- **Instrução**:
Com base no trecho sobre a decisão do STJ, responda por favor:
1. Por qual placar a 2ª Seção do STJ tomou a decisão?
2. Quantos recursos especiais foram analisados?
3. Na alienação fiduciária, quem é o credor fiduciário?

- **Trecho**:
^^^^^^^^

Em uma decisão histórica que promete impactar significativamente o mercado imobiliário brasileiro, a 2ª Seção do Superior Tribunal de Justiça (STJ) decidiu, por maioria de votos (5 a 4), que é possível a penhora de imóvel com alienação fiduciária para o pagamento de dívidas condominiais.
Essa decisão estabelece um novo entendimento sobre a responsabilidade do credor fiduciário em relação às obrigações condominiais, trazendo importantes consequências para instituições financeiras, compradores de imóveis e condomínios.
O STJ tomou essa decisão após a análise de três recursos especiais (REsp 1.929.926, REsp 2.082.647 e REsp 2.100.103). Nessa oportunidade, debateu a possibilidade de, no curso de execução de débitos condominiais ajuizada contra o devedor fiduciante, ser promovida a penhora de unidades autônomas de condomínio edilício alienadas fiduciariamente.
O entendimento que prevaleceu foi o de que o credor fiduciário, como titular da propriedade resolúvel do imóvel, também deve ser responsável pelo pagamento das taxas condominiais. Essa posição representa uma mudança significativa na interpretação jurídica sobre a responsabilidade em contratos de alienação fiduciária.
Para compreender melhor o impacto dessa decisão, é fundamental entender o que é a alienação fiduciária e como ela funciona no contexto imobiliário brasileiro.
A alienação fiduciária é um instrumento jurídico amplamente utilizado em financiamentos imobiliários no Brasil. Nessa modalidade, o comprador (devedor fiduciante) transfere a propriedade do imóvel para a instituição financeira (credor fiduciário) como garantia do pagamento do financiamento.

^^^^^^^^

- **Material fornecido**:
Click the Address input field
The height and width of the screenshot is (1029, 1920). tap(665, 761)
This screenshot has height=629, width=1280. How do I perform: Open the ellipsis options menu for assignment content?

^^^^^^^^

- **Resposta**:
1. Por 5 votos a 4.
2. Três: REsp 1.929.926, REsp 2.082.647 e REsp 2.100.103.
3. A instituição financeira.